Campgrounds are available outside the city starting at $30 USD per night for a basic plot for two people without electricity.
Budget hotel prices – Budget two-star hotels start at $125 USD per night. Expect basic amenities like free Wi-Fi, TV, AC, and a coffee/tea maker.
There are lots of Airbnb options in San Francisco. A private room averages about $105 USD per night while an entire home/apartment starts at $160 USD. Expect to pay double (or more) if you don’t book early.
Food – Although eating out here can be expensive (there are lots of fancy restaurants and rich techies driving the cost of food and rents up), you can keep your spending in check by going to the local supermarkets, markets, food trucks, and mom-and-pop restaurants. It’s easy to find street food like burritos and falafel for $10 USD. Pizza costs around $15 USD while fast food (think McDonald’s) is $10 USD for a combo meal.

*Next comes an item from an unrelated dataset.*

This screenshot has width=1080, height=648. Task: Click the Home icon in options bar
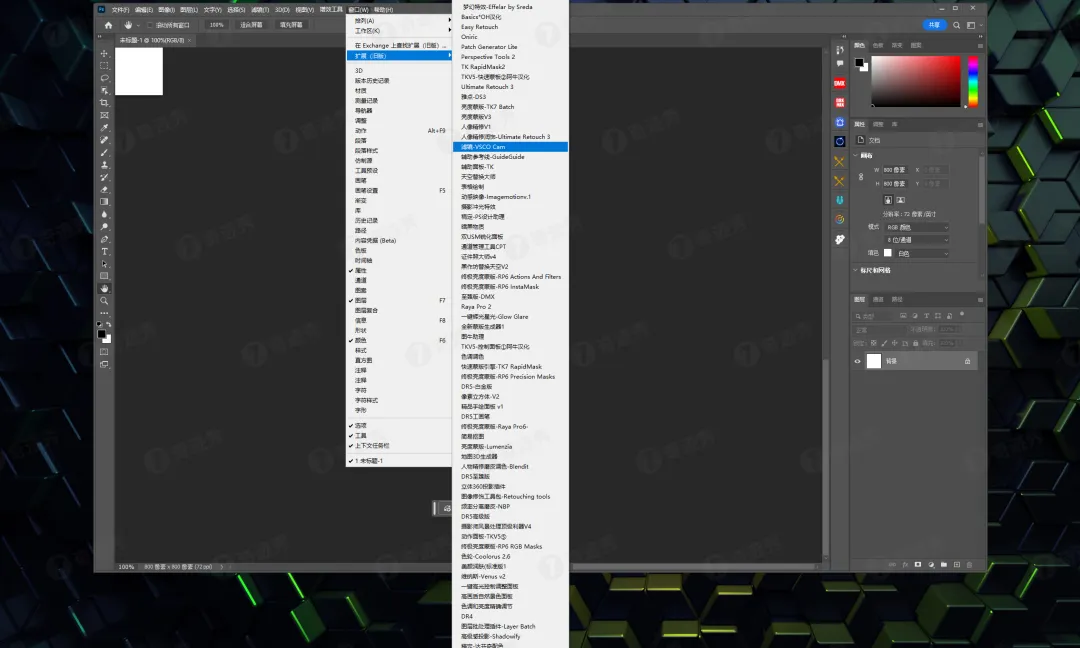[x=108, y=25]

Eating Chinese food is a must in San Francisco because it’s delicious and also less expensive than other choices. Expect to spend $10-15 USD for a main dish.
A meal at an inexpensive casual restaurant costs around $20 USD. A three-course meal with a drink costs closer to $50 USD (if not more).
There are lots of high-end dining options in San Francisco. You can find a 6-8 course tasting menu for about $150 USD (but some go for nearly double that). A plate of pasta or fish starts from about $20 USD, while a steak dinner costs about $45 USD. A glass of wine costs at least $12 USD.
Beer is around $8 USD, cocktails are $13-16 USD, and a latte/cappuccino is $5 USD. Bottled water is $2 USD.
If you cook your own food, expect to pay around $60-70 USD per week for basics like pasta, rice, vegetables, and some meat.
Two restaurants you shouldn’t miss are Naan ‘N’ Curry and Old Siam.
Backpacking San Francisco Suggested Budgets
If you’re backpacking San Francisco, expect to spend about $75 USD per day. This budget covers a hostel dorm, cooking all of your meals, using public transportation to get around, and sticking to mostly free activities like the parks and free walking tours. If you plan on drinking, add $10-20 USD per day to your budget.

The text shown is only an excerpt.